Если вернуться к началу антропогенеза, то можно сказать, что первые люди, хотя и выделялись из природы, тем не менее, во многом еще являлись ее частью. Общество, как уже отмечено, первоначально базируется на отношениях кровных родственников. Но это не просто беспорядочный набор общин, это общины, организованные в роды, то есть в родовые общины. Тем механизмом, который скрепляет общество в некую целостность и способствует ему в борьбе с природой и с другими общинами, а равно и вступает с ними в некоторые связи социального характера, явилось упорядочение и урегулирование половых отношений внутри общины. Другими словами, этим механизмом явилась экзогамия. Как отмечает Ю.И. Семенов, «обязанность вступать в половые отношения вне коллектива есть лишь одна сторона явления, которое принято именовать экзогамией. Второй его стороной является абсолютный запрет половых отношений между членами коллектива – агамия, причем агамия полная» [3]. Агамия, то есть полный запрет сексуальных сношений внутри общины, вызвала к жизни табу инцеста. Постепенно сложилась система родства, которую Л.Г. Морган назвал классификационным родством, а некоторые современные авторы называют групповым родством. Это система сугубо социальных отношений между людьми, определяемая как система родства.
Таким образом, человеческая история начинается с бродячего образа жизни. Этому образу жизни соответствует присваивающая экономика, или присваивающее хозяйство. Это – по определению Б.В. Андрианова, не что иное, как «хозяйство с преобладающей экономической ролью охоты, собирательства и отчасти рыболовства, что соответствует сáмой древней стадии хозяйственно-культурной истории человечества. Эта стадия, – отмечает он, – условно называется присваивающей, хотя трудовая деятельность охотников, собирателей и рыболовов не ограничивается простым присвоением, а включает ряд довольно сложных моментов, как в организации труда, так и в переработке продукции, требующих разнообразных технических навыков» [4].
Вполне очевидно, что последовательность видов трудовой деятельности была следующей: собирательство – охота – рыболовство. Собирательство наиболее соответствует бродячему образу жизни. Первобытные люди добывали себе пищу, собирая ягоды, орехи (там, где они росли), семена и зерна злаков (разумеется, дикорастущих), корни и корнеплоды, стебли, молодые побеги, грибы и т.д., а также мелких животных – ящериц, лягушек, улиток, моллюсков, червей и т.д., а, кроме того, яйца птиц и пресмыкающихся, мед диких пчел и т.д.

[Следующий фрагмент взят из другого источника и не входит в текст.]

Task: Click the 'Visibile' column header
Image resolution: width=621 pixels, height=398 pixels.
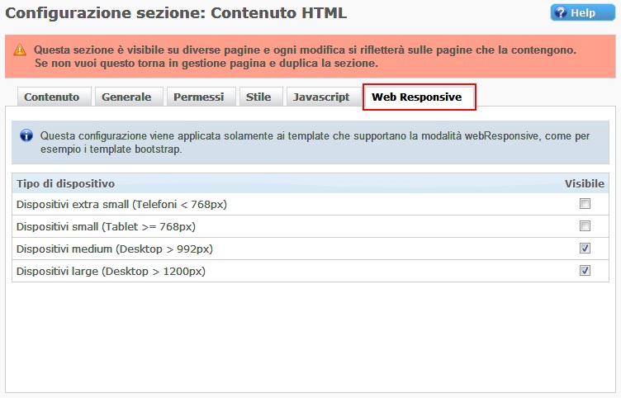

Существенным является то, что в собирательстве отсутствовало какое-либо разделение труда по возрастному или половому признаку. Собирали все – и мужчины, и женщины, и дети. Разумеется, в тех случаях, когда собирательство было связано с необходимостью проявления особой ловкости (например, лазанье за медом на деревья), за дело принимались молодые мужчины. Не думается, что в этих условиях возраст людей был продолжительным, а смертность, особенно детская, была низкой. Образ жизни бродячих охотников и собирателей характеризовался большой, можно даже сказать излишней подвижностью, так или иначе изнурявшей людей. Они, надо думать, постоянно нуждались в отдыхе. В этом они мало чем отличались от высших животных. Тем не менее, прогресс культуры продолжался.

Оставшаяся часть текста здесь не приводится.